While most agree that her government’s transfer of state energy assets to private companies has brought long-term benefits, some say the regulation of privately-owned energy industries was inadequately managed, and still is. Although privatisation brought greater efficiencies – and lower bills for consumers for many years – gas and electricity supply are now in the hands of just a few large companies, with a lack of real competition.
The UK’s North Sea oil was central to the Thatcher government’s plans because – after the industrial decline and rise of the labour unions in the 1970s – oil was the one buoyant part of the economy. Oil production began in 1975 and had built up to 1.6 million barrels a day (b/d) in 1979, rising to over 2.6m b/d in the mid-1980s. But the huge in-flow of oil revenues boosted the value of the UK currency, making non-oil exports too expensive and stoking the industrial decline.
The government made full use of North Sea production to balance its books, raising tax rates in successive budgets until investment was choked-off and production declined. But the much-criticised British National Oil Corporation, which had the rights to 51% of the country’s production and could benefit from information gained as a licence participant, was privatised as Britoil (and later acquired by BP).

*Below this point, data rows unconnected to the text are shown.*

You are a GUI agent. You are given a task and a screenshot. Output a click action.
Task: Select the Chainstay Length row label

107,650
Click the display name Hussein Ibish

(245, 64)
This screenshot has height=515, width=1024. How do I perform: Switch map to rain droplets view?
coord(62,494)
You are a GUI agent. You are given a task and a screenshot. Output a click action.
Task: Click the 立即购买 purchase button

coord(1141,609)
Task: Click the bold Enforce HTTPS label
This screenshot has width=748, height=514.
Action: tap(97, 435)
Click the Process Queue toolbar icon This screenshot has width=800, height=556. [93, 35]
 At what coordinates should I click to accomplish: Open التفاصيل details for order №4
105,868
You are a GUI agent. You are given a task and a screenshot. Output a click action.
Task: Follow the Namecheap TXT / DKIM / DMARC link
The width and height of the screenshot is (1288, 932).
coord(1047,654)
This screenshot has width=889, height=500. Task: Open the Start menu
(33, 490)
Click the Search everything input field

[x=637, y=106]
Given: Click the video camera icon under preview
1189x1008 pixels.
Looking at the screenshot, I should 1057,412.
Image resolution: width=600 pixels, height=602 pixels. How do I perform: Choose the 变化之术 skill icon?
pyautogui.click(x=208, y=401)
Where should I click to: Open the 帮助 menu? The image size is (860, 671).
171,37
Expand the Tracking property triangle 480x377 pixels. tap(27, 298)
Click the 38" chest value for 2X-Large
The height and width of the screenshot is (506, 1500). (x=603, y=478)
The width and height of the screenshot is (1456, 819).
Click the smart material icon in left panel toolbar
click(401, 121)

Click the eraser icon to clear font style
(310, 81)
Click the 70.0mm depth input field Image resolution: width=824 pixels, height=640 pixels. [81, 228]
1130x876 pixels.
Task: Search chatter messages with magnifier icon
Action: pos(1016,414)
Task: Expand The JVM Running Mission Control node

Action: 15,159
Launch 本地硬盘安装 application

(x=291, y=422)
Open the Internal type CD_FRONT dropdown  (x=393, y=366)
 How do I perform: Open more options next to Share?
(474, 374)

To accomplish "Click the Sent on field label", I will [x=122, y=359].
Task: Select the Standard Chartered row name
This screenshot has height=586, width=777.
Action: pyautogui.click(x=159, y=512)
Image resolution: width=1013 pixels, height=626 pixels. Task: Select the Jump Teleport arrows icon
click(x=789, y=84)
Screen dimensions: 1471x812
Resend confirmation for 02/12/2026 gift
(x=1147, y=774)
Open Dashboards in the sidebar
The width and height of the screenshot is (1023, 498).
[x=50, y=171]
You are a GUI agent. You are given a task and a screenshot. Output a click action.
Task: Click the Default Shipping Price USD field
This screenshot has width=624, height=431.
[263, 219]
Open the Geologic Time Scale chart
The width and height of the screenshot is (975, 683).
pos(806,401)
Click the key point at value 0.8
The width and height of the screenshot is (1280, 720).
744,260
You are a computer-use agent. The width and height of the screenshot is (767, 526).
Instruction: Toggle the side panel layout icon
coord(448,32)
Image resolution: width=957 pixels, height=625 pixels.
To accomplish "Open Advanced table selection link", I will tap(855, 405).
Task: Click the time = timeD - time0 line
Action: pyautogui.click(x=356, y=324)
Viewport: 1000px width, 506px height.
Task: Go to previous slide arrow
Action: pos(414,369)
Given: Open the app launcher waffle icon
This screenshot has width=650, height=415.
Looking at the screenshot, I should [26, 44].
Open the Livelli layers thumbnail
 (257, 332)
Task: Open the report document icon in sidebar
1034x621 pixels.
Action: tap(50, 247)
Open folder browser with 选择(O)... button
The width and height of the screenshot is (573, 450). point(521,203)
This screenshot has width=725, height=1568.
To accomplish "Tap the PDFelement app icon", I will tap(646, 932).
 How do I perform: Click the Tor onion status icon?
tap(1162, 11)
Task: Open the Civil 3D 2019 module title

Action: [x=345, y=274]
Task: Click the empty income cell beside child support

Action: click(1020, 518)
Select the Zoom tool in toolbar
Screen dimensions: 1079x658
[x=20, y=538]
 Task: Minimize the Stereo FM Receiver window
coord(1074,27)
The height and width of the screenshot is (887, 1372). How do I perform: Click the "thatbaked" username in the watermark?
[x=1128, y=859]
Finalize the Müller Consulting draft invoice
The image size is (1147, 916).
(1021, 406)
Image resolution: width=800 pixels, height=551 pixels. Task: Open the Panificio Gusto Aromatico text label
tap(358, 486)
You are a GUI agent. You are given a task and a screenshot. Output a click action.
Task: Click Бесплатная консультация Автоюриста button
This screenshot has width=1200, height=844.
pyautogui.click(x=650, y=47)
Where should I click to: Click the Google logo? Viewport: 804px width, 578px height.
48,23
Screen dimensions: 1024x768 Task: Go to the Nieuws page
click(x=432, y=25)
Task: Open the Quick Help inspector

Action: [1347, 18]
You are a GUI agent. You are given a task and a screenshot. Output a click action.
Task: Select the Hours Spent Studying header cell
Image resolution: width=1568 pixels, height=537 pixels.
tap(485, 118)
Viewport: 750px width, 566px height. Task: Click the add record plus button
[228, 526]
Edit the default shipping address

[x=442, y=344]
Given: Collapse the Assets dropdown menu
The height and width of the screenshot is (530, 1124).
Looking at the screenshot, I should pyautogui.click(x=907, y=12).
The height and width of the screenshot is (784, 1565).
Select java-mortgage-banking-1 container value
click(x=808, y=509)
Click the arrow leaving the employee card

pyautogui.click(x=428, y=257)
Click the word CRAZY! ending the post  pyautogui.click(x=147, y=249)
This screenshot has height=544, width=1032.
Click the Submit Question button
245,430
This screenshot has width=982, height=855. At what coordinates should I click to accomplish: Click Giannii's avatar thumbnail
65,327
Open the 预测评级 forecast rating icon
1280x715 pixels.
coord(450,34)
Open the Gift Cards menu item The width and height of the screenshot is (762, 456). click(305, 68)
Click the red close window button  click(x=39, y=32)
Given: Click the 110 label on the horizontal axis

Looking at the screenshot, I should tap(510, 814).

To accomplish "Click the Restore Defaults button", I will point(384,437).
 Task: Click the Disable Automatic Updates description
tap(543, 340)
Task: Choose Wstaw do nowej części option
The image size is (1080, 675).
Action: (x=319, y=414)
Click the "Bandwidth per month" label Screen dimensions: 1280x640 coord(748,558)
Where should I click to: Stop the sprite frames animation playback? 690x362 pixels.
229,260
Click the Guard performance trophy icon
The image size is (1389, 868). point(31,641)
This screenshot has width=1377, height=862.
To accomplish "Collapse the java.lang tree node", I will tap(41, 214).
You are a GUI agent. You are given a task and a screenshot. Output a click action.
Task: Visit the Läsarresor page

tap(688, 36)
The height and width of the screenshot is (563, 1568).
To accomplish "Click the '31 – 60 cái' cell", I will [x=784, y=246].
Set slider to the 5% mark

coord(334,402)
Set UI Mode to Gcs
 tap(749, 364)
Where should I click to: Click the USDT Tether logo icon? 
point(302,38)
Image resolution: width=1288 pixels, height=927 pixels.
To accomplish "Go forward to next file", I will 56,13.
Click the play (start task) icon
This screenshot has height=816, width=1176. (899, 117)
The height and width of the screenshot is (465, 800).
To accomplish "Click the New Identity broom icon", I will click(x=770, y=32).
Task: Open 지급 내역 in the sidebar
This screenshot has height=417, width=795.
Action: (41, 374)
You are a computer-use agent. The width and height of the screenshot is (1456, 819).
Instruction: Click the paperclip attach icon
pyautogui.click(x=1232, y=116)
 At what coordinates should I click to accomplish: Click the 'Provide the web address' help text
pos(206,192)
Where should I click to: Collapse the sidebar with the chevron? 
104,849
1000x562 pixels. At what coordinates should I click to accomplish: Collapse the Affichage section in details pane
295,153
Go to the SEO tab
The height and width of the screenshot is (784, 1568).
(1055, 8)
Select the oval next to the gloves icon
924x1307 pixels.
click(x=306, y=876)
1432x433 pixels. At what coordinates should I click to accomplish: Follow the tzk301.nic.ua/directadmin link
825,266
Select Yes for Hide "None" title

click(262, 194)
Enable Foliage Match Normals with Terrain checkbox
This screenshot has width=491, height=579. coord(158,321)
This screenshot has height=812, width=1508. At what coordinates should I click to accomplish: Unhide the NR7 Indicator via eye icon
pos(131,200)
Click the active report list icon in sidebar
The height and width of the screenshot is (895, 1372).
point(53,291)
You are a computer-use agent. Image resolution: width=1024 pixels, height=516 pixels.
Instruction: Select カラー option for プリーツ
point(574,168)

The Thatcher reforms to business life generally – supporters argue that today’s enterprise culture can be traced back to her government – facilitated the growth of smaller UK oil companies in the 1990s and onwards. Upstream taxes have become less onerous and licence terms more attractive, while exploration and development prospects have become smaller. A large number of oil service companies have also been attracted to the UK, leading to a sector-wide employment of 440,000 people according to Oil & Gas UK.
But critics say the Thatcher government’s belief in privatisation and free markets led to a lack of long-term planning in energy. Gas production, in particular, was allowed to run at high rates, much of it being used for low-value electricity generation. In consequence, gas production now has declined to less than 40% of its peak and remaining reserves are sufficient for only 12 years of present output. In contrast, the Netherlands has held much of its gas in reserve, while Norway has used oil and gas revenues to build-up vast sovereign investments overseas.
Undoubtedly, the coal industry was the biggest loser of the Thatcher years. Some say the government picked on the miners’ union for its first battle in a war against unions generally, while others say the miners’ union started the fight in an attempt to save others. The outcome, after a pit closure programme had been announced, was a year-long strike and great social conflict – followed by the closure of much of the UK coal industry. Coal production, 105.3m tonnes a year (t/y) in 1983-84, now runs at 16.7m t/y , with almost 45m t/y imported.
“Thatcherism” did not end at the UK’s shores. Worldwide, and led by the energy sector, there were large-scale transfers of assets from state companies to the private sector in the 1980s and 1990s. The results were not always beneficial: in Russia, for example, inefficient but benign companies have morphed into aggressive international arms of the government, while making some individuals absurdly wealthy. As a frugal woman from the country’s midlands, Margaret Thatcher did not approval of absurd wealth.